Map users to RunAs roles

RunAs roles are used for delegation. For more information, see Delegation.

Before you perform this task, already have completed the steps described in Secure Web applications during assembly and Secure enterprise bean applications during assembly where new roles were created and assigned to enterprise bean and Web resources. Also, have assigned users and groups to roles.

It is recommended that this step be done during the installation of the application. This is because the environment (user registry) under which the application runs is not known until deployment. If you already know what environment the application is going to be run and the user registry that is going to be used, then you can use Application Assembly Tool to assign users to RunAs roles.

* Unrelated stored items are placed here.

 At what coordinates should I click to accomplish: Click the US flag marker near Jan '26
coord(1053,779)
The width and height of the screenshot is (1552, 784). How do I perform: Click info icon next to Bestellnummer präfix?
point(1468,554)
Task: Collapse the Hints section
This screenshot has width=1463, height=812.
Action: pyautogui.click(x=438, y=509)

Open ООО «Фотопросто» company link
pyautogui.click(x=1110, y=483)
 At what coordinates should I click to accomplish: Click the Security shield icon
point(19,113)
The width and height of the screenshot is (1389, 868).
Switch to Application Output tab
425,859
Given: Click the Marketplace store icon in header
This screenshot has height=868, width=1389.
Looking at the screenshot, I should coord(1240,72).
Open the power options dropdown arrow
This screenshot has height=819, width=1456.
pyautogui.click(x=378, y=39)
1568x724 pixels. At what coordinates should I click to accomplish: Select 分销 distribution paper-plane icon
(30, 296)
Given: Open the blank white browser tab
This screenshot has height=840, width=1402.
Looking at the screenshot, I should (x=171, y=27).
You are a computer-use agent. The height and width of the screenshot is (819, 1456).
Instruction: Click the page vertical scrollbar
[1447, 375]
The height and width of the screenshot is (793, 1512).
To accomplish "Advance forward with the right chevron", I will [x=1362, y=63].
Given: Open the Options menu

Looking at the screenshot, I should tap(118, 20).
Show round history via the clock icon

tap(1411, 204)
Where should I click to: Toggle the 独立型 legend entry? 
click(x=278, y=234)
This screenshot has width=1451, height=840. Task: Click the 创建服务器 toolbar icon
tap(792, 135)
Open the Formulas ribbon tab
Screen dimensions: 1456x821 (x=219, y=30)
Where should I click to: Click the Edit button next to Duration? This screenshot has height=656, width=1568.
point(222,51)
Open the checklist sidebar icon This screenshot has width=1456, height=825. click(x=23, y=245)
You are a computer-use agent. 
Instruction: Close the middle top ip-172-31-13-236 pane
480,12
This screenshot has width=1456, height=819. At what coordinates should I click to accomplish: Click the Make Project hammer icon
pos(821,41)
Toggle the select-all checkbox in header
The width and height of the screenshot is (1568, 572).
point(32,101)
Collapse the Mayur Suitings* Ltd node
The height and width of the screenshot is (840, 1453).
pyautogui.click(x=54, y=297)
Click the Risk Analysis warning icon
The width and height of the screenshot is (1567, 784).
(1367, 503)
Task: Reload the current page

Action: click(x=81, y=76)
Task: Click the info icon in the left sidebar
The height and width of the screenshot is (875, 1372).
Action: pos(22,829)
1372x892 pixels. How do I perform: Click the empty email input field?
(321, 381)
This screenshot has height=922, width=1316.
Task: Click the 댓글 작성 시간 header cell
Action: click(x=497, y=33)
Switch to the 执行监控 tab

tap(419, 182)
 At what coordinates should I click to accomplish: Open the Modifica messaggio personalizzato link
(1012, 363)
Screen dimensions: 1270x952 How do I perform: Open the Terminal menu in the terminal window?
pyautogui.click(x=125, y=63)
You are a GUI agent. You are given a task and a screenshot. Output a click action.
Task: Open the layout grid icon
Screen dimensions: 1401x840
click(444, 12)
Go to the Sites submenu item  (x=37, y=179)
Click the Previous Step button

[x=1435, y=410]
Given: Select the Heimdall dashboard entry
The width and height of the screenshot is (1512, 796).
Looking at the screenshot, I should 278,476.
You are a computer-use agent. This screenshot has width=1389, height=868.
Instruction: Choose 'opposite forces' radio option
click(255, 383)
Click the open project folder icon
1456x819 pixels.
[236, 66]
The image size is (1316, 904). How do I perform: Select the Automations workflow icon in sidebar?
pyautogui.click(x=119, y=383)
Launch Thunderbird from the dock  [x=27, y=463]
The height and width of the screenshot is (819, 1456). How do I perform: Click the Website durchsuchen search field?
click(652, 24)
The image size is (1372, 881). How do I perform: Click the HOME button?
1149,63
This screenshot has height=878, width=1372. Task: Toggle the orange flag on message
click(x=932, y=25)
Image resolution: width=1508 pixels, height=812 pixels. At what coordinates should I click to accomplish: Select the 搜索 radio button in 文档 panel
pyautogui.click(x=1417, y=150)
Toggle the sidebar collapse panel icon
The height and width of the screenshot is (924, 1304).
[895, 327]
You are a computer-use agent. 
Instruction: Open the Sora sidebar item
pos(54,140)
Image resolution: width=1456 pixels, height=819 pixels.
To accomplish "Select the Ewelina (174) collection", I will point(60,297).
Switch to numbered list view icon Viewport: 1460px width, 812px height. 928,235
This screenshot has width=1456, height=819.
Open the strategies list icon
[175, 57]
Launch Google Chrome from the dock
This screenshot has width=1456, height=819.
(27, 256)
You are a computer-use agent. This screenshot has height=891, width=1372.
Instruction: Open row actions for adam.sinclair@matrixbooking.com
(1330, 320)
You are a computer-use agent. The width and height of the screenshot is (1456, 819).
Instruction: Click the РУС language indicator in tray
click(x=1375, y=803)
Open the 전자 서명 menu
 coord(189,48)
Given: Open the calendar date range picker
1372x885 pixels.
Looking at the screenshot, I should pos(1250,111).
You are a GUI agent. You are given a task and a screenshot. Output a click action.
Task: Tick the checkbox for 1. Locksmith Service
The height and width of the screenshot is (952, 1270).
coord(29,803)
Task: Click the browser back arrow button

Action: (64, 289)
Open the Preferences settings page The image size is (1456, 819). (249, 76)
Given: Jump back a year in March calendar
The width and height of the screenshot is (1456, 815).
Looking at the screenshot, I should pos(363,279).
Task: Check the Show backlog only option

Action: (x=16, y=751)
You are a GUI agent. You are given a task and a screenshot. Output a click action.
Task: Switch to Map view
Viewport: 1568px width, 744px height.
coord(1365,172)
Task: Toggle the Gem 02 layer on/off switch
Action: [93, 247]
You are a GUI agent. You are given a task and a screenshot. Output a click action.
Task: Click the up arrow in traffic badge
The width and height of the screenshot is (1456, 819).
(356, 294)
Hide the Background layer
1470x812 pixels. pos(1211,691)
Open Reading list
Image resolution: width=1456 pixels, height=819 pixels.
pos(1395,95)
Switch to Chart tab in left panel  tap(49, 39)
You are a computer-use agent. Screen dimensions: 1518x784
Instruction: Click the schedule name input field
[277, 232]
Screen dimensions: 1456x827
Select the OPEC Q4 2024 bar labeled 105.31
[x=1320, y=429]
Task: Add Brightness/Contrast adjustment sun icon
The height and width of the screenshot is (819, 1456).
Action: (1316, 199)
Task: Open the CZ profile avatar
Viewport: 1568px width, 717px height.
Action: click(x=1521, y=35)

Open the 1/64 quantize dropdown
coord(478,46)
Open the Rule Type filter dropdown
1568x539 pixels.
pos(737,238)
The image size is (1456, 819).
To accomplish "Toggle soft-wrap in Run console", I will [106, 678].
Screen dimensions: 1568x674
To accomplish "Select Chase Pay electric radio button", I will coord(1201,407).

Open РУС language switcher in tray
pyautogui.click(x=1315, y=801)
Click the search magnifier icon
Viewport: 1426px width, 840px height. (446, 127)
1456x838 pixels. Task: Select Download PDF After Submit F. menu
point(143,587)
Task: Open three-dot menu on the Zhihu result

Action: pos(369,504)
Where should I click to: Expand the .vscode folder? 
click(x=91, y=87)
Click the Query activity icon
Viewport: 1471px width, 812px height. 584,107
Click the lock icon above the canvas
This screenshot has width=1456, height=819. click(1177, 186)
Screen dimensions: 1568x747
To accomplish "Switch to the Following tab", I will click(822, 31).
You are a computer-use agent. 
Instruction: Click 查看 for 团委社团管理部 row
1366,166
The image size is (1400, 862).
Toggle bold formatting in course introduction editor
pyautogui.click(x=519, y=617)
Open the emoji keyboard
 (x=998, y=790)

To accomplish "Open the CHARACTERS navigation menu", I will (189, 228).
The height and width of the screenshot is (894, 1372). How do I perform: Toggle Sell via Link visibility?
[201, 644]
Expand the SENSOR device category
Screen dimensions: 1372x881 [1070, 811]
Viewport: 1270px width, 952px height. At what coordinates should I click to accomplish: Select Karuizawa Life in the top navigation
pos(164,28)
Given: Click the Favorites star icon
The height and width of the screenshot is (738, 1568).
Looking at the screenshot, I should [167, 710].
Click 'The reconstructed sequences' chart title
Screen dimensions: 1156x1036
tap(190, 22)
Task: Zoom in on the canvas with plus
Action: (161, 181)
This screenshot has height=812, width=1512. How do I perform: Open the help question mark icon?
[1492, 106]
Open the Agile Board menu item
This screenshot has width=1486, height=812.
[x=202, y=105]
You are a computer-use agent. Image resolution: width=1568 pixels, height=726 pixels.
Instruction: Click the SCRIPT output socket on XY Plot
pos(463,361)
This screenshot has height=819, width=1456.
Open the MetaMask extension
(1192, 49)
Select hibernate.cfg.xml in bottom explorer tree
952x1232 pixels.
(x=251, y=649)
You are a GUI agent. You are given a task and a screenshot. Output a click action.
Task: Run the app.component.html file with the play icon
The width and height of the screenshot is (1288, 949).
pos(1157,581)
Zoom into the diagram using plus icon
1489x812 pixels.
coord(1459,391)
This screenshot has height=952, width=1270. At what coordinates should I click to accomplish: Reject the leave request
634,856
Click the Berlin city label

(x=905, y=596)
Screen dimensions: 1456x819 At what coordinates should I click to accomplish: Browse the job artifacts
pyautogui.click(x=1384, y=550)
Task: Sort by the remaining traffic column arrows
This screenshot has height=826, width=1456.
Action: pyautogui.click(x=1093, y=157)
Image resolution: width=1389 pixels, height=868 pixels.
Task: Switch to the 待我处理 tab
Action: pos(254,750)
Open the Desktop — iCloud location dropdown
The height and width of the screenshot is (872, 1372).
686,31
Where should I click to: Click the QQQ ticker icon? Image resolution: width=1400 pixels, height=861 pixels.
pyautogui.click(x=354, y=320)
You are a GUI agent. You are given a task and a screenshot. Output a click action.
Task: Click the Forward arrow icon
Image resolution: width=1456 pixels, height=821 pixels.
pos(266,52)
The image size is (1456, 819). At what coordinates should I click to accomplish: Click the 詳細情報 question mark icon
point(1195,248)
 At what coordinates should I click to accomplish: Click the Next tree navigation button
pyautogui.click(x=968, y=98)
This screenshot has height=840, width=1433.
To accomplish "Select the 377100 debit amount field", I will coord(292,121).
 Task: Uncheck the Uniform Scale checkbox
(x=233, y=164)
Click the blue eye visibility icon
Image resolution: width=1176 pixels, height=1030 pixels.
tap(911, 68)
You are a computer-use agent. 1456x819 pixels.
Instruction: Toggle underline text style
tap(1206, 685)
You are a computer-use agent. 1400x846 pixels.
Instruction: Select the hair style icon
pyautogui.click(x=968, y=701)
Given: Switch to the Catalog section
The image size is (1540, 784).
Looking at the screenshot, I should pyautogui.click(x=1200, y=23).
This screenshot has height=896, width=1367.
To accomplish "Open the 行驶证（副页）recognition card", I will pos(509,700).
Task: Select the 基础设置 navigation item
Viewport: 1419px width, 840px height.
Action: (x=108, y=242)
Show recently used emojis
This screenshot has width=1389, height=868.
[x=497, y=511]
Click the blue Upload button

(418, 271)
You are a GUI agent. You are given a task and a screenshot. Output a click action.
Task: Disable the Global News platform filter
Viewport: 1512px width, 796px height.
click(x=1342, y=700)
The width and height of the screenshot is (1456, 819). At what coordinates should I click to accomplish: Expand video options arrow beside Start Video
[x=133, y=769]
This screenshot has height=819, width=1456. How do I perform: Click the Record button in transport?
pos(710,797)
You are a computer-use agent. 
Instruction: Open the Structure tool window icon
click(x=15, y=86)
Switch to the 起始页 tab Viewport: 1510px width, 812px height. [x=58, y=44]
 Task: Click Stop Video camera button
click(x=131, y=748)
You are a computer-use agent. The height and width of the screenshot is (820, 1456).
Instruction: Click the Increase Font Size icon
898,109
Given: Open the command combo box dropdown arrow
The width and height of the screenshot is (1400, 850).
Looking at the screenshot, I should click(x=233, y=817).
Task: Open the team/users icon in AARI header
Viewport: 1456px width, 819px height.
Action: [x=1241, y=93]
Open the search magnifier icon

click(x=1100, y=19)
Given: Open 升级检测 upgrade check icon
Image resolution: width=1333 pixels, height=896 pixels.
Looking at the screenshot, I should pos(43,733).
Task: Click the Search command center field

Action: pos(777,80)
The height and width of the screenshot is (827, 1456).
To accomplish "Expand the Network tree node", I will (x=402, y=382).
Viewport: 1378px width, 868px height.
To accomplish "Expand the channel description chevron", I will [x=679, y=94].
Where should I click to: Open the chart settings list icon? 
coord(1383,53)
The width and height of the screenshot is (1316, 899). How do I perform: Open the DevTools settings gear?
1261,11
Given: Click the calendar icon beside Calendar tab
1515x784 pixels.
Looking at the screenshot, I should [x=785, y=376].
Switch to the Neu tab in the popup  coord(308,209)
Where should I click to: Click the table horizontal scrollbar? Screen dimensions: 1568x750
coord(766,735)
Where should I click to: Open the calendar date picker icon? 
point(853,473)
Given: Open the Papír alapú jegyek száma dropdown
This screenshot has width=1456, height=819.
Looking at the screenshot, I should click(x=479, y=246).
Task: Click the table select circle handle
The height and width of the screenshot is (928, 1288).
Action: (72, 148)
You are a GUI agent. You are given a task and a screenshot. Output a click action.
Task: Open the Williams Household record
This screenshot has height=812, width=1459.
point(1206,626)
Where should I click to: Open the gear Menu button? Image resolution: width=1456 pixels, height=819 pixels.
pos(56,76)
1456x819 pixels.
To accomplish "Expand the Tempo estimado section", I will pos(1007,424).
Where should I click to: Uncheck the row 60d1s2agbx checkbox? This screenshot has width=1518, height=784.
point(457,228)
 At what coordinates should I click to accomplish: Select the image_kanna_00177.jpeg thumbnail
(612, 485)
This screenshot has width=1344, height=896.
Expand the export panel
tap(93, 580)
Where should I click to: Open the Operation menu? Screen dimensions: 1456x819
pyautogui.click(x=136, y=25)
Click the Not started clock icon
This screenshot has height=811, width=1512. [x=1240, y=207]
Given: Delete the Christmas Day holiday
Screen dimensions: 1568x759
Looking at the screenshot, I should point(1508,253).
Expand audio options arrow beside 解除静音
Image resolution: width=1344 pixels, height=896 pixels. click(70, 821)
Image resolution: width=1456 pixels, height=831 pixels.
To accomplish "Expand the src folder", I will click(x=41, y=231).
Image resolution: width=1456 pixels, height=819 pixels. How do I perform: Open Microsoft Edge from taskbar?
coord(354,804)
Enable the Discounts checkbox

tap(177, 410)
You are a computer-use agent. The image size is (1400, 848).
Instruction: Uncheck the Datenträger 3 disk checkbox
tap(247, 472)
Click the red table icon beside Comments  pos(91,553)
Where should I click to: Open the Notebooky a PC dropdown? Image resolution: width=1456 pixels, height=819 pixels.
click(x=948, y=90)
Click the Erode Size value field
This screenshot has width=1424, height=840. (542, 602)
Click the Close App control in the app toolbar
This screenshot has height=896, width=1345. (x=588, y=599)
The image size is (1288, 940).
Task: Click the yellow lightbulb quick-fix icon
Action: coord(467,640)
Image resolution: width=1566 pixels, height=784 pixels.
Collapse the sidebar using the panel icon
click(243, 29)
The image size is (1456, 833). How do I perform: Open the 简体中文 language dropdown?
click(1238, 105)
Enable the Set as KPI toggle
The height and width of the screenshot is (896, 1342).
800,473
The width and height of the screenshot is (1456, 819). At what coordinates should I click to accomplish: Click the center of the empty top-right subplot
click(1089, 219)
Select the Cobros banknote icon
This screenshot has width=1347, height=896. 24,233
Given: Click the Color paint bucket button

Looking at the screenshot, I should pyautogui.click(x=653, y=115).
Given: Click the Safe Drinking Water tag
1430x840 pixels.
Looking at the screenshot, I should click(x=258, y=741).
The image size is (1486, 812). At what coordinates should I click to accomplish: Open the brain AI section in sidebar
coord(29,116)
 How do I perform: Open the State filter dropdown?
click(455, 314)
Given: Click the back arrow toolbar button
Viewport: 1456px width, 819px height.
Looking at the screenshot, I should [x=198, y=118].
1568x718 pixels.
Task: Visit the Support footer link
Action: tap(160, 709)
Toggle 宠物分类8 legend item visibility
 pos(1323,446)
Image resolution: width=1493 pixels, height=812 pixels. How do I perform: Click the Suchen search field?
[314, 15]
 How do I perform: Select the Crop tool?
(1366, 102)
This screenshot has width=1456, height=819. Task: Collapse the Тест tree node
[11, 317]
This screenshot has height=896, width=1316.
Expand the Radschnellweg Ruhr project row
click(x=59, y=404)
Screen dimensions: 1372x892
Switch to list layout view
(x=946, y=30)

To map users to RunAs roles, perform these steps in the Application Assembly Tool:

1. To open the application file, click File --> Open. Click Browse, and select the application file.
2. Click the application folder.
3. Click on the Bindings tab on the right hand side panel.
4. Click Add button under RunAs Bindings.
5. Select a role from the drop-down list of the Security Role.
6. Enter a user ID in the User Id field and a password in the Password field. Click OK. Make sure the User Id that you enter is part of the Security Role that is selected. If a special subject AllAuthenticated is assigned to the Security Role, you can use any valid User Id and Password. If a special subject Everyone is assigned to Security Role, you need not map any user to that role.
7. Repeat the above steps (4 to 6) for all the RunAs roles in the application.
8. Click Apply when you are done.

The ibm-application-bnd.xmi file in the application contains the user to RunAs role mapping table.